Why Women Kill (Season 2): A Different Take, Same Dark Humor
While the first season of Why Women Kill is an interconnected anthology, season two takes a different approach, focusing on a singular storyline in the 1940s. This shift allowed Cherry to explore new themes while retaining the series’ signature dark humor and wit.
Alma Fillcot (Allison Tolman)
Season two follows the story of Alma Fillcot, seen as an introverted mild mannered housewife who just wants to join the best garden club in town. Alma’s veterinarian husband Bertram (Nick Frost) is euthanizing folks whom he deems as too far gone.
His wife, Alma, however learns of this evil nature in her husband and rather than be repulsed prays on the weak to use as a ladder over anyone else. The deeper Alma sinks into a life of lie and death, the more shocking it is to watch her go from being this shy forgotten lady into someone who was suddenly so capable at spinning lies.
Rita Castillo (Lana Parrilla)
As the leader of a garden club, Rita is glamour-pussy and manipulative* who can’t be more different from Alma. * She cheats on her husband (played by a man significantly older than she) with younger guy, Scooter. As with Alma, Rita’s tale examines how far women are willing to go for power and agency — particularly when they are trapped by societal norms or men in their lives.

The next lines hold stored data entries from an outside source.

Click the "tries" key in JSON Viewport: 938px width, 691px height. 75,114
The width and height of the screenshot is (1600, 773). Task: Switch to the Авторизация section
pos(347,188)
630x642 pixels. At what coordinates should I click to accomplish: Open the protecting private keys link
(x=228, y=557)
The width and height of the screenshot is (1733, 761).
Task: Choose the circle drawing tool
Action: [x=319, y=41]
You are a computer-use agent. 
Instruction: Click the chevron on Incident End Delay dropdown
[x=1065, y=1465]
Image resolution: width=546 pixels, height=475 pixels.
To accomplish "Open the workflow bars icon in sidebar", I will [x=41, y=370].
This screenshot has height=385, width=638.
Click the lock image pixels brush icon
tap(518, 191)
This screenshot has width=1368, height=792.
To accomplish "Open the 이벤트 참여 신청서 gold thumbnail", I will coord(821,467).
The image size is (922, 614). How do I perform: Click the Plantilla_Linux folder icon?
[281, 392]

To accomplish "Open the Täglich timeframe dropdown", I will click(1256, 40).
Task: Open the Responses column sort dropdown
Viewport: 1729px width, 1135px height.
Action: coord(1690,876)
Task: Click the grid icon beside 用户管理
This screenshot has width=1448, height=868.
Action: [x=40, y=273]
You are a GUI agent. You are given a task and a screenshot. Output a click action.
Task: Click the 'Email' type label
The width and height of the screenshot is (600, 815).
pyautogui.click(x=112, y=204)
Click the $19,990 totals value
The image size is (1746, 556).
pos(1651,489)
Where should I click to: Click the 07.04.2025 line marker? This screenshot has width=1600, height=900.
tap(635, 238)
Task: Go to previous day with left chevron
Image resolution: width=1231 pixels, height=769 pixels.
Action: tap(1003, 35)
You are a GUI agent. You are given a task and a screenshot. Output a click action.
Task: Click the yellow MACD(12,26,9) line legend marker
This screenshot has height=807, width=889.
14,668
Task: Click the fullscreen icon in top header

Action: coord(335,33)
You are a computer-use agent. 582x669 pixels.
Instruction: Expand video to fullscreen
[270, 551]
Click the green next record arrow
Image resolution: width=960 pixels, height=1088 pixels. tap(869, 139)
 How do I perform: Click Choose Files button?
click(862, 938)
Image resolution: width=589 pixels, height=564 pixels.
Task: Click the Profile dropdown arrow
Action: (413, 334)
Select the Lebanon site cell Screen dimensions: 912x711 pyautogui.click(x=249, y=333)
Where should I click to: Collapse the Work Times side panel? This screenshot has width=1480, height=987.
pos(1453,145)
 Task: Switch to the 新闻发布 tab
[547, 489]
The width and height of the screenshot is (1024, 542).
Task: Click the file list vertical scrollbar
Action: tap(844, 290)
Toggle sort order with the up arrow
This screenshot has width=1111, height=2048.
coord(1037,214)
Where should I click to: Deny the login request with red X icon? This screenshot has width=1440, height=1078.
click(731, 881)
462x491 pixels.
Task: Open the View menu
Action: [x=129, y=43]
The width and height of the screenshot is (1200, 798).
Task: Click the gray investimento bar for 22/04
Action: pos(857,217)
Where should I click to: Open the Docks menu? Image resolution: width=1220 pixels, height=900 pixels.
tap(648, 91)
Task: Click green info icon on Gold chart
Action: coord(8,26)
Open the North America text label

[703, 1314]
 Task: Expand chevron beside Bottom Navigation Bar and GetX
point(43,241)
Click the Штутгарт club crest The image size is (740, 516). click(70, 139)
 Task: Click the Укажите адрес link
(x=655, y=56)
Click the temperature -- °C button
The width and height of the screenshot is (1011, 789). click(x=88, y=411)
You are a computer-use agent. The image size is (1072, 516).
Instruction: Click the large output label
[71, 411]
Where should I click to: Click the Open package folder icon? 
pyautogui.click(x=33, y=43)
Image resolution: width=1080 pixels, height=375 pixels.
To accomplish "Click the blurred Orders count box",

Why Women Kill: Themes and Impact
Yet more impressively—as a statement on the human condition, or women living in world that often casts them to one side and looks down upon them — Why Women Kill is far more than just another series about what happens when someone strikes up murder.
It is also a show that revels in its commitment to making statements about class, ambition and the parts we expect men or women to play — consequences be damned. And the reason this episode is so incredibly special,, not only had great writing and acting (mainly by Katee Sackhoff), but because it actually makes us root for complete monsters while they commit these horrific acts.
The show is also very visually rich. The color palette of each season one era is lovingly designed both pastel and conservative 60s, vibrant neon glamour against the darkness of the early AIDS crisis in the ’80s, sharp contemporary hues for its modern day.
The locations here are not just set dressing that adapt to the characters and their internal lives, but provide actual narrative importance in terms of where they live and what limitations society has created.
Conclusion
WHY WOMEN KILL, from Emmy(R)-nominated Executive Producer Marc Cherry (“Desperate Housewives”), is a delicious new drama that follows the lives of three women living in three different decades — a housewife in the ’60s, a socialite in the ’80s and a lawyer in 2018 — each dealing with infidelity in their marriages.
In this regard Marc Cherry is a maestro as his ability to weave mystery into humor kept the show entertaining and emotionally resonant even after all of these years, hence placing it at the cream-of-the-crop in current television. By contrasting the vilest parts of human behavior with biting social commentary, Why Women Kill inspires viewers to ask why anyone—especially women—would kill.